Et puis… et puis le merveilleux système a volé en éclat, en partie au moins parce que François Hollande a non seulement tué un PS sur les cendres duquel Macron a pu prospérer, mais aussi parce que son immobilisme a valorisé l’activisme du jeune premier auprès d’un centre qui trouvait Fillon trop à droite et faisait naturellement confiance à l’ancien banquier.
Dès lors, la question se pose : faut-il, pour lutter contre cette OPA et revenir un jour aux affaires – si l’on ose écrire -, récupérer les électeurs de droite partis au FN, ou ceux du centre partis chez LaREM ? De la réponse à cette question découle des choix de personnes et de programmes. Mais encore faut-il fidéliser son propre électorat… et se poser la question de savoir ce qu’il est. Or dans le pâté d’alouette UMP, les proportions du cheval RPR et de l’alouette UDF étaient inversement proportionnées à la base et au sommet… ce qui ne rend pas cette tâche de clarification facile.

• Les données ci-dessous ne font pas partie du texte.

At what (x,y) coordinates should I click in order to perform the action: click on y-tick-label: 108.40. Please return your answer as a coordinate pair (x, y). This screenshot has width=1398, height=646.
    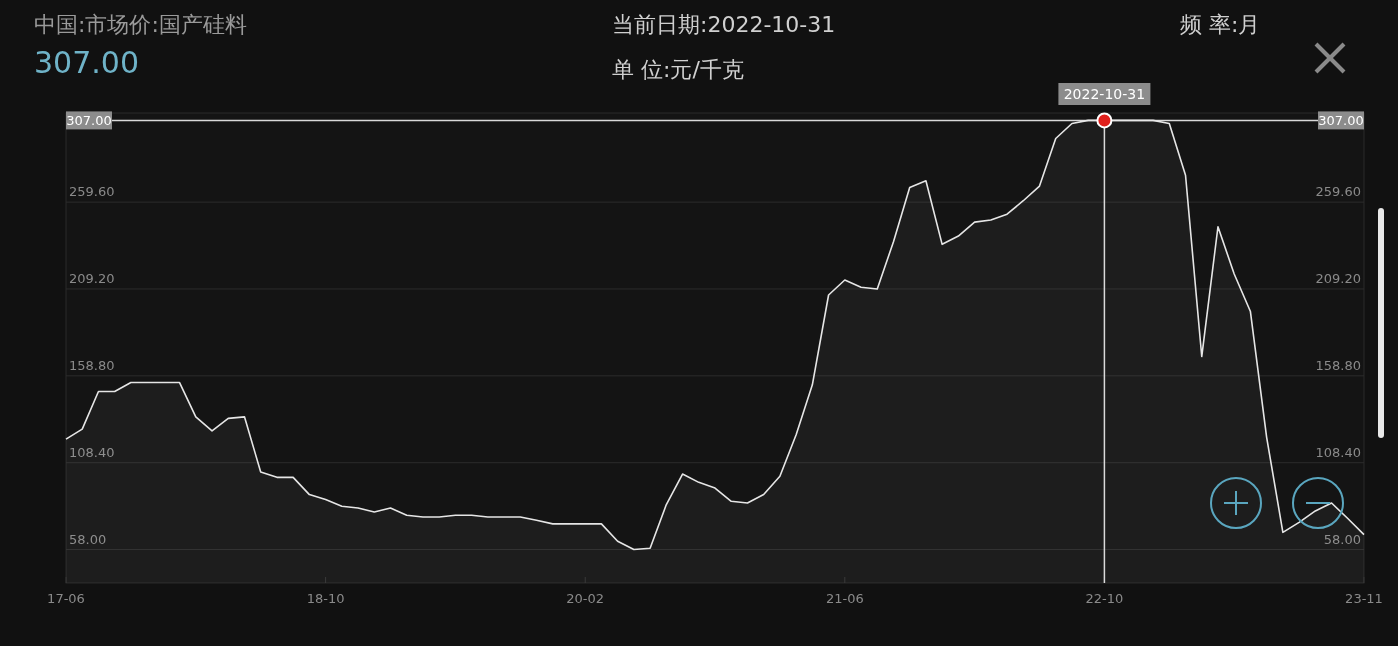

Des oppositions idéologiques à celles des personnes, quelles sont celles qui menacent le plus les LR ? Au regard des tensions actuelles, quels sont les différents scénarios possibles pour le parti ?

On aimerait penser qu’en politique les oppositions de personnes sont secondaires par rapport aux oppositions idéologiques, mais on a tellement vu de haines recuites contribuer à faire le jeu de l’adversaire qu’il est permis de se demander si, dans la réalité, ce n’est pas l’inverse. Puisque les contradictions sont maintenant évidentes, pourquoi rester ensemble ? Mais tout simplement, comme chez certains couples, pour conserver la maison. Divorcer, pour LR, c’est perdre un parti dont on pense qu’il est toujours une arme efficace, diviser des élus, fragiliser un électorat. Il est peut-être plus rentable de faire durer une illusion qui rapporte des sièges et des subventions plutôt que de tenter une aventure séparée. Mais ne manque à la scène que le Chat de Gabin et Signoret.
Pour autant, au regard de cet intérêt qu’aurait la structure partisane elle-même, il est permis de se demander si LR – et plus largement la droite - va échapper au bouleversement qu’a connu la gauche : le rejet des politiciens démonétisés, des structures dépassées, au profit du « mouvement ». Peut-on alors faire soi-même sa révolution pour éviter d’être emportée par elle ? Encore faudrait-il travailler alors sur ce changement, en termes de structures, de programme et de têtes, et les guerres intestines n’en laissent pas l’occasion.
Ce qui est certain en tout cas, c’est que la clarification idéologique va se faire naturellement à LR. D’abord, sur la position à adopter face à l’Union européenne, pour les élections de 2019. Ensuite, sur la question des alliances locales – avec LaREM et/ou avec le FN et d’autres – pendant et après les élections de 2020. Soit ce sera le respect de la doxa médiatique (« L’Europe c’est la paix » en 2019 et « Mieux vaut perdre les élections que son âme » en 2020), et l’on pourra peut-être encore cacher la poussière sous le tapis, soit il y aura des choix plus tranchés de la part de la direction actuelle, mais cela renforcera alors le conflit ouvert , avec une dynamique dont on ne peut présager l’issue.